Record set:
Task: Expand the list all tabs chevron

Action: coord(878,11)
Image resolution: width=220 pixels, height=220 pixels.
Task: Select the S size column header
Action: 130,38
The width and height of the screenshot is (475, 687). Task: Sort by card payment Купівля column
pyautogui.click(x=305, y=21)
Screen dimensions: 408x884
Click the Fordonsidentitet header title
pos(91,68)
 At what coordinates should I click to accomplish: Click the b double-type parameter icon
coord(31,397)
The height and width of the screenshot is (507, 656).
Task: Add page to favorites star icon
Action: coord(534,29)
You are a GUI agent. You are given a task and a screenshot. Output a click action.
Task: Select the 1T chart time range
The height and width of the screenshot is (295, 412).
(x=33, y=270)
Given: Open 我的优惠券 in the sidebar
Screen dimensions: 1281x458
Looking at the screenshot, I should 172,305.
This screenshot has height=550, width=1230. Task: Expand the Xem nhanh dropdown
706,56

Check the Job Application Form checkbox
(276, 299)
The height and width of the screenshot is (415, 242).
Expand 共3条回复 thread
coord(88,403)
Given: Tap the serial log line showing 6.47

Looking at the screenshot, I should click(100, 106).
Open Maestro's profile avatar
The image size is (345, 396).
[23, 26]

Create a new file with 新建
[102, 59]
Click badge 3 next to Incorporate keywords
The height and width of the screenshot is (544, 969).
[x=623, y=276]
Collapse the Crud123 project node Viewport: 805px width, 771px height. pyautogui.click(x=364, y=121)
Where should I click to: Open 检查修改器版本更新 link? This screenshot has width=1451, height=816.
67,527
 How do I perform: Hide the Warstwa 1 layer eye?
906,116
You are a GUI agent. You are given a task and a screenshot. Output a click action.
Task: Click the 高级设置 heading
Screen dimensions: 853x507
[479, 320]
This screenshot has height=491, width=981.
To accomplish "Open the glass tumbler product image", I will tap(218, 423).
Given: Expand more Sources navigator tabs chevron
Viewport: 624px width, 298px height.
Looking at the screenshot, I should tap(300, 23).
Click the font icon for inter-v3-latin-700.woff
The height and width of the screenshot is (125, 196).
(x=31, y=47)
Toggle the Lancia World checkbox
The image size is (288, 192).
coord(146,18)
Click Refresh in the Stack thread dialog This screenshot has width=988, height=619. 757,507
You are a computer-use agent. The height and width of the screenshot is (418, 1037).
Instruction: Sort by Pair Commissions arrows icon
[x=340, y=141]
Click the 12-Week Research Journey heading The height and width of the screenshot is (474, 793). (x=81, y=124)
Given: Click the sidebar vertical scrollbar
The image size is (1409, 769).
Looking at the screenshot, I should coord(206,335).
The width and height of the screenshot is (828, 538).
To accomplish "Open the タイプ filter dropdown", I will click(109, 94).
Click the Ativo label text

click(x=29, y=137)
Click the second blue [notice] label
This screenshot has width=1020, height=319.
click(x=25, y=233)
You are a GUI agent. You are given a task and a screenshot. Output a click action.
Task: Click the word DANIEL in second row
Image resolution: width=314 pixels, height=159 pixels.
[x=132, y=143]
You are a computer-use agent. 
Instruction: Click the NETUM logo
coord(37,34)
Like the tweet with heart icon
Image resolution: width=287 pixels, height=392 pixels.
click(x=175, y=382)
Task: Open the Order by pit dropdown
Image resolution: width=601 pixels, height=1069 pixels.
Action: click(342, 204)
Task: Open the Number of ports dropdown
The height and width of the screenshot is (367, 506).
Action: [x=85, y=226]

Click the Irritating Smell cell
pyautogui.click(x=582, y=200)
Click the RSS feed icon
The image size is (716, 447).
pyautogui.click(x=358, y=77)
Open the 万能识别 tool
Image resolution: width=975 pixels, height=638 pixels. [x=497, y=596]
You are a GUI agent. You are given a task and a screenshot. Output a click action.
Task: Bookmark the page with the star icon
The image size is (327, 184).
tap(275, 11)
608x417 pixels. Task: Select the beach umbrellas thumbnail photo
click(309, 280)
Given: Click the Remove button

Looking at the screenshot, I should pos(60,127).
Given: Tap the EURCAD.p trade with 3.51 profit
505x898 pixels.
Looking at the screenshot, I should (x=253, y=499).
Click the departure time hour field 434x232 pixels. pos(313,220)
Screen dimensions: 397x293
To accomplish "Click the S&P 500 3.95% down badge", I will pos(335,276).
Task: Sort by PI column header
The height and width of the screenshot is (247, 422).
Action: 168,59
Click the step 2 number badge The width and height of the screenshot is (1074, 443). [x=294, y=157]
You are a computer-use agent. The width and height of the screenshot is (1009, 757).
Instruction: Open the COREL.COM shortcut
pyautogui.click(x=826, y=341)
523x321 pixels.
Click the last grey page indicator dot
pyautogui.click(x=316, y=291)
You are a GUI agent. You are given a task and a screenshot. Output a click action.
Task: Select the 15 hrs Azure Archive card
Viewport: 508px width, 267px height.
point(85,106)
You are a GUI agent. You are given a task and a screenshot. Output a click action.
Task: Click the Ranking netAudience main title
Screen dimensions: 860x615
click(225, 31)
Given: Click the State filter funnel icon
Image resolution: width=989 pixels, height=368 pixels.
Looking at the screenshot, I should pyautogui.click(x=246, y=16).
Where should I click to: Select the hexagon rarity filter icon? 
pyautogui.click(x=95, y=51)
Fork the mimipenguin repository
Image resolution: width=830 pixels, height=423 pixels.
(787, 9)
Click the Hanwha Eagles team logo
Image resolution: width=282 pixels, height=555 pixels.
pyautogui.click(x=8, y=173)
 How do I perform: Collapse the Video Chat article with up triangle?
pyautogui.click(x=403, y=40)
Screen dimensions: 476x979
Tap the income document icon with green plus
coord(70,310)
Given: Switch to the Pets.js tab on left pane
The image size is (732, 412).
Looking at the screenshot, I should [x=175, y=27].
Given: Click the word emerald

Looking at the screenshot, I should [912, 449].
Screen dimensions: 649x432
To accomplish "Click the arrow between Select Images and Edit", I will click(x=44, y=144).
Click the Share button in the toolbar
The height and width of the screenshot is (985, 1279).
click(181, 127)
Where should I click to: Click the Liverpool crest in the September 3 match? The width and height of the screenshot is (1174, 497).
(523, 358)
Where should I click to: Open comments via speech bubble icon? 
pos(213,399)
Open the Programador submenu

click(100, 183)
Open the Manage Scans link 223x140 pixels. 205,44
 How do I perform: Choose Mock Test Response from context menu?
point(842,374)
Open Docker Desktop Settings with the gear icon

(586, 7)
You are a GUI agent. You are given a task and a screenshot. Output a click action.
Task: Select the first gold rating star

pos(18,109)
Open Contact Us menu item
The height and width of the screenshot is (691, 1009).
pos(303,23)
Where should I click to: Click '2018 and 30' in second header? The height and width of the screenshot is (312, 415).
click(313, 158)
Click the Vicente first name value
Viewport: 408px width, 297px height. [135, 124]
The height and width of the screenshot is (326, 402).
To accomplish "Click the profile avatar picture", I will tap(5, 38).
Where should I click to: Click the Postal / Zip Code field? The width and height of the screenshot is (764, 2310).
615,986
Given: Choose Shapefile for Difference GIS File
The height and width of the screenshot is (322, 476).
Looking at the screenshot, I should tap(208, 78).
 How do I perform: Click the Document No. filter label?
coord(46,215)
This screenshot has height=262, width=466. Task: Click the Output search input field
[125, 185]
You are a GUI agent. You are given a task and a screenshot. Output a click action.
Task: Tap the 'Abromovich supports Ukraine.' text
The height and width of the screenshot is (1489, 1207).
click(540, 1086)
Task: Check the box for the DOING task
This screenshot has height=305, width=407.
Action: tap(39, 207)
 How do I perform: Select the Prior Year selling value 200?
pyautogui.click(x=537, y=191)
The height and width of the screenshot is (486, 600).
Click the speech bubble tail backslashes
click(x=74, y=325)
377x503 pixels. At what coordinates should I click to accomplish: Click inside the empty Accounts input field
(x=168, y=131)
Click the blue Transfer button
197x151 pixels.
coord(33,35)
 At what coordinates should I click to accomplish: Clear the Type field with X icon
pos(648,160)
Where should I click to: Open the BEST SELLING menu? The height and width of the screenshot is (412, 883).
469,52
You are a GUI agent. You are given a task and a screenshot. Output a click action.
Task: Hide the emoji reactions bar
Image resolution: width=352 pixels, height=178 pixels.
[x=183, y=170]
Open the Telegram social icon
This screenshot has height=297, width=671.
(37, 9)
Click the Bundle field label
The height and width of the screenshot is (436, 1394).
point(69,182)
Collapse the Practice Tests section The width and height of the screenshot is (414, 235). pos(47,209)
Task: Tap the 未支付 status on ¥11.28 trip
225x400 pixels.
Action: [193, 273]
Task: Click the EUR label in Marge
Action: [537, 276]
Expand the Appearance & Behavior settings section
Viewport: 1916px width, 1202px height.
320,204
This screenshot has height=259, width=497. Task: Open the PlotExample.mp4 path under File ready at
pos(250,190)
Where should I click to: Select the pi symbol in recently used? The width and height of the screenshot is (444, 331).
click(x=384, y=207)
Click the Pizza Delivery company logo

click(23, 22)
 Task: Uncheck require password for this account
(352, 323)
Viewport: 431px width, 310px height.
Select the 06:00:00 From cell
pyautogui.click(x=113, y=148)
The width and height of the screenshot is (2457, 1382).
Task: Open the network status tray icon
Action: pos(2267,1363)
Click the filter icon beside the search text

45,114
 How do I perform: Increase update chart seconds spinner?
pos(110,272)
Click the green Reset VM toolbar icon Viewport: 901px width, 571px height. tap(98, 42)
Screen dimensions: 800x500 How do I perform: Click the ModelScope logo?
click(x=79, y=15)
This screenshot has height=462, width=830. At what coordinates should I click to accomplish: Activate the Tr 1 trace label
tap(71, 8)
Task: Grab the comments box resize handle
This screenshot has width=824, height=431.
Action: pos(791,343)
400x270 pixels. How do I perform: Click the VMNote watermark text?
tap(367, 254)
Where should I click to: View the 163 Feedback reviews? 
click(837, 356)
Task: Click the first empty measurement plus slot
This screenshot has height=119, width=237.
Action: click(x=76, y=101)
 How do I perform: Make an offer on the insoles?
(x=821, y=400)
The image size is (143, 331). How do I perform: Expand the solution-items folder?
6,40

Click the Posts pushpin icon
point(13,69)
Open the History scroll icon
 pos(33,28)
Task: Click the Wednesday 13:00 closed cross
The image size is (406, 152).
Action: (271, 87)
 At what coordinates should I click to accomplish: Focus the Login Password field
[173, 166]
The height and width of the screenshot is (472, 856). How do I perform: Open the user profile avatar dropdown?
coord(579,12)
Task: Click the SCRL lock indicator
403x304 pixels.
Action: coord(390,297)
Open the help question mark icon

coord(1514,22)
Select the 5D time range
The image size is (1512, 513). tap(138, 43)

Required task: How many lines in the rows above contain the string "coordinates"? Reply with the number alone.

Answer to the problem: 5